The Roundhill Memory ETF (DRAM) has reached approximately $10 billion [1] in assets, marking the fastest accumulation of capital ever for an exchange-traded fund [2].
This surge reflects a shift in investor focus toward the physical infrastructure of artificial intelligence. While graphics processing units often dominate the AI conversation, memory supply has become a critical bottleneck for data center expansion.
According to TMX VettaFi, the fund's growth has been unprecedented [2]. The ETF hit $6 billion [3] in assets within five weeks of its launch earlier this month [4].
Industry analysts suggest that the rush into the fund is driven by the scarcity of dynamic random-access memory.
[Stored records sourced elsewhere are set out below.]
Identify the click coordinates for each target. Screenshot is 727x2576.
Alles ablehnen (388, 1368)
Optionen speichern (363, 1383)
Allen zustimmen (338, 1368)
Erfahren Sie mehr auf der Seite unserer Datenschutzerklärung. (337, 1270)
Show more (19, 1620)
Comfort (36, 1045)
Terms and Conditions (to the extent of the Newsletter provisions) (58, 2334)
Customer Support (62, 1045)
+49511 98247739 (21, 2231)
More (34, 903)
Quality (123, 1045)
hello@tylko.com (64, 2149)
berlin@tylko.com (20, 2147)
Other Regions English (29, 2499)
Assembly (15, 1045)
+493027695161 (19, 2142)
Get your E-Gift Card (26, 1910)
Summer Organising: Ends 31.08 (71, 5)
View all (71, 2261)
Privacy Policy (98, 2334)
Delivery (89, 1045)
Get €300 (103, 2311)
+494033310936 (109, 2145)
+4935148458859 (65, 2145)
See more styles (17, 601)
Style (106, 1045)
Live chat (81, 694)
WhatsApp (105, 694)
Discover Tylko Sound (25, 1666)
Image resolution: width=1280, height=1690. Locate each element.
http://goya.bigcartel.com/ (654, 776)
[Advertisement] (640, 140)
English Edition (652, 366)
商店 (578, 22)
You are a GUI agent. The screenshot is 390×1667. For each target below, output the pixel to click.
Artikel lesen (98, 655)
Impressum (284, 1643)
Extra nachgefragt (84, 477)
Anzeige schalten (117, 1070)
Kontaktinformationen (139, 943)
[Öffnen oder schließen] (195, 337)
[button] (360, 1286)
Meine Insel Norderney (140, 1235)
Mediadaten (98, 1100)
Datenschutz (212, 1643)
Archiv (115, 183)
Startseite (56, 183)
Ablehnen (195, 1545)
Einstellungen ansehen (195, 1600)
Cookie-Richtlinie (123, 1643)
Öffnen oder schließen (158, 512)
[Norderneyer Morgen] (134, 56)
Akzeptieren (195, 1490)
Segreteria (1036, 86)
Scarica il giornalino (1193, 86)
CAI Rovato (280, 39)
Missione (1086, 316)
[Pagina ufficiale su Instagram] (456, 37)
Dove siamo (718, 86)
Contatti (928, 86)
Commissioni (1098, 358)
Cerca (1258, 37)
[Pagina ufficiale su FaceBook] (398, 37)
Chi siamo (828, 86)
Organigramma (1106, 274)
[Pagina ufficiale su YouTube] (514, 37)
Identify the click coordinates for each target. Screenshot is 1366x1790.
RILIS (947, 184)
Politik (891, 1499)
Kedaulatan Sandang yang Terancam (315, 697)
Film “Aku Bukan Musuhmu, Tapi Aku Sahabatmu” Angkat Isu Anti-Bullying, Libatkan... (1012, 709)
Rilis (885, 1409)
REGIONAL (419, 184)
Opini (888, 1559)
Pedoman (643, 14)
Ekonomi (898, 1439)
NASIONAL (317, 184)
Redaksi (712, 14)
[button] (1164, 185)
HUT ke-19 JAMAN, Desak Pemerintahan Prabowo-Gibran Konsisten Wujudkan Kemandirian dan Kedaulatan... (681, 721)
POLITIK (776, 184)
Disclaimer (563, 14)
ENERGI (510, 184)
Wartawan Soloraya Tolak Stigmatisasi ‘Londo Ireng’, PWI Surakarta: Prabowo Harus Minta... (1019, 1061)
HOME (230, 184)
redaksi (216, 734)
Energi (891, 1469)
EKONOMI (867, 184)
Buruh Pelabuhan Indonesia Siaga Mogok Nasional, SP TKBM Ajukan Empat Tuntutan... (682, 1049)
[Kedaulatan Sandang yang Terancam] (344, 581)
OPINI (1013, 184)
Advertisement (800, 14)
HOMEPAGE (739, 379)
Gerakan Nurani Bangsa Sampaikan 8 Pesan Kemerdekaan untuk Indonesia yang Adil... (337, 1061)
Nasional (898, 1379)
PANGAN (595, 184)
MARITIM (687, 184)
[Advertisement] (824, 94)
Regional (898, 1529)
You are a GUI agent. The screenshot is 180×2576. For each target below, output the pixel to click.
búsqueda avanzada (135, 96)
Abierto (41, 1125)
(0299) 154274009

Invezz editorial said, "AI capacity buildouts are constrained by memory supply, not just GPUs" [5]. This supply constraint has contributed to a market where DRAM prices have surged nearly fivefold [6].
The ETF provides concentrated exposure to the few companies capable of meeting this demand. Samsung, SK Hynix, and Micron together hold about 75% [7] of the ETF’s assets [8].
Retail investors have flooded into the fund as they seek ways to capitalize on the AI boom beyond traditional chipmakers [8]. The rapid influx of capital underscores the perceived urgency of the memory shortage in the global tech supply chain.
“The Roundhill Memory ETF (DRAM) just reached $10 billion in assets at the fastest pace ever for an exchange-traded fund”
The record-breaking growth of the DRAM ETF signals that the market is pricing in a prolonged shortage of high-bandwidth memory. By concentrating 75% of its assets in three companies, the fund creates a direct financial link between the physical limits of semiconductor fabrication and investor returns, highlighting how a single hardware bottleneck can dictate the pace of AI deployment.